To investigate if significant difference exists in profitability (ROE) and its determinants
(Total Asset Turnover Ratio (TATO), leverage, Net Profit Margin) between airlines of the
different regions (Africa and Middle East, Asia, North America, Latin America and Europe)
1.5.
SIGNIFICANCE OF THE STUDY
This study contributes to the existing literature by investigating the expected associations
between profitability and its determinants to extend the existing knowledge applicable at a global
scale for the airline industry. Assessing factors that affect airline’s profitability is very important
to equity owners and investors including governments, board of directors, airline managers and
debtors to decide on appropriate actions necessary to improve profitability of airlines and
maximize return to stockholders.
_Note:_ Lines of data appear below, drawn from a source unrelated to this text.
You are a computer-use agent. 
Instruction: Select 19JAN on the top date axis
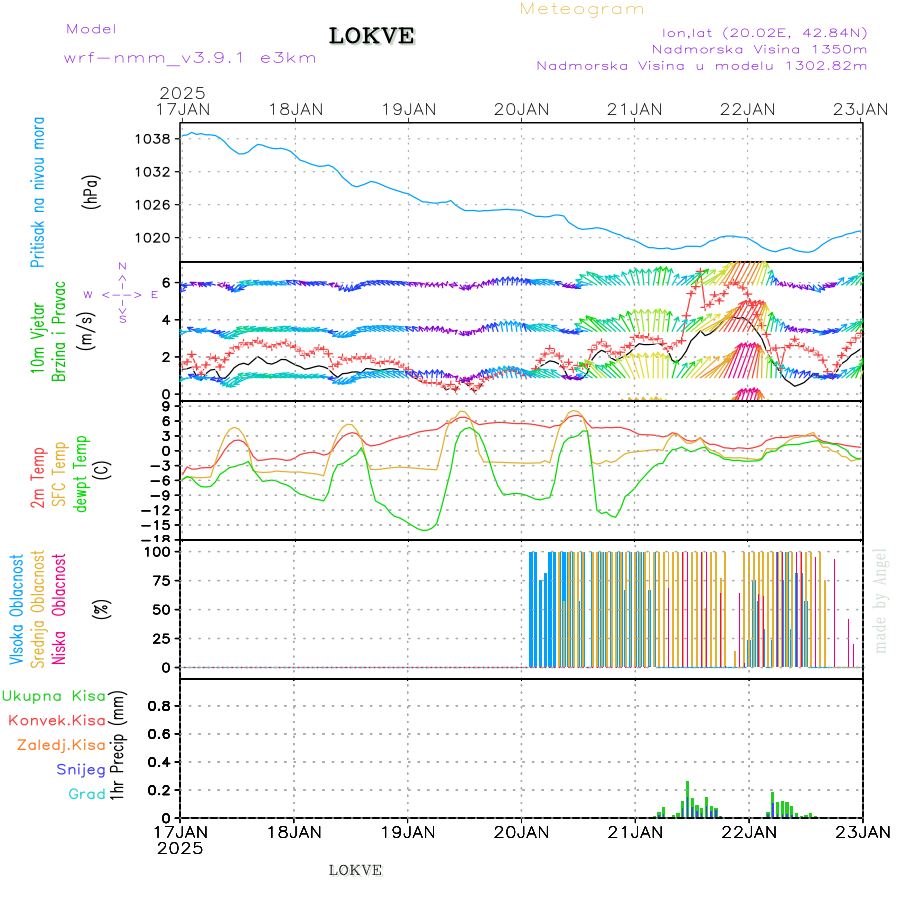tap(408, 109)
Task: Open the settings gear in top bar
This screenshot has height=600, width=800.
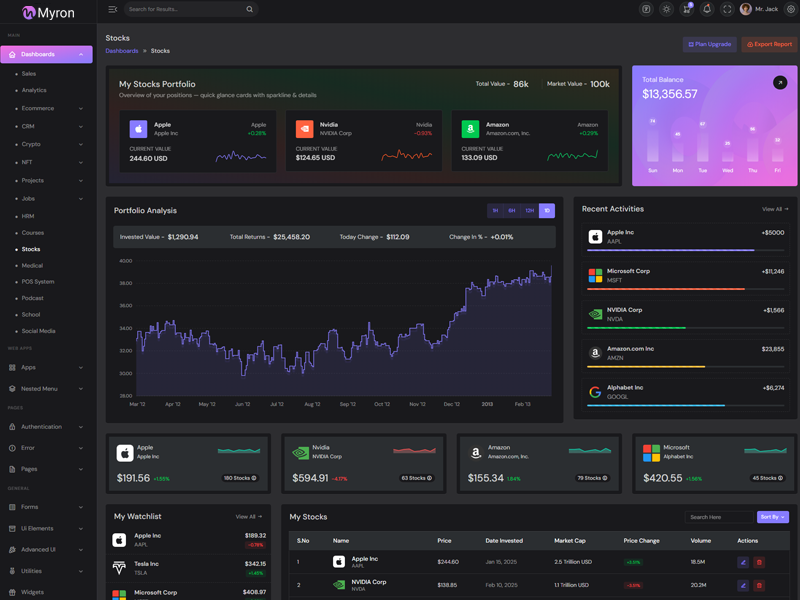Action: (x=790, y=9)
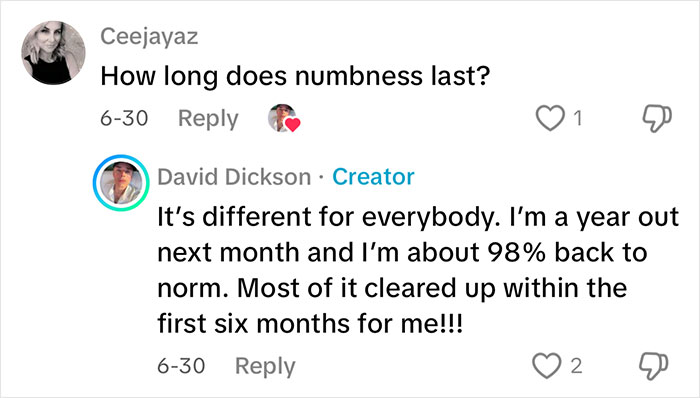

Academicians can also use the results of the study to make
further research and extend existing knowledge in the subject area.
1.6.
SCOPE OF THE STUDY
This study, like many other studies has limited scope. The following are the limitations and
delimitations of this study.
1.6.1. LIMITATIONS
The study has limitations including lack of data for consecutive years for some of the airlines as
airlines do not send reports to ICAO consistently. However, the available data was used as there
was sufficient number of airlines with adequate financial data. Additionally, airlines with
negative average equity during a financial year have been excluded from study as it is invalid by
definition and distorts the nature of the data and nature of relationships. This limits the relevance
of the study to airlines with positive average positive equity within a financial year. The analyzed
data is also data collected for a short period of time (2010-2014). Using data over a longer time
period would have led to more accurate results. The type of data available on the ICAO database
has also limited the type and level of analysis that can be carried out on profitability. Resource
limitation including the limited time available during for the study is also a major limitation to
limit the scope of the study to the research questions identified in the study despite the fact that
there was a lot to be explored in the subject area.
7
1.6.2. DELIMITATIONS
The study doesn’t include domestic and nonscheduled/charter airlines. It does not also intend to
study the relationship between profitability and all its determinants. The study rather focuses on
three major determinants which are believed to be the primary determinates of profitability. All
the other determinants are considered secondary determinants if their effect can be explained
through one or more of the primary determinants.
1.7.
ORGANIZATION OF THE STUDY
The organization of this study takes the following form: The first chapter is introductory which
consists of background of the study and other introductory parts. The second chapter provides
summary of literature review on the airline profitability and factors affecting profitability.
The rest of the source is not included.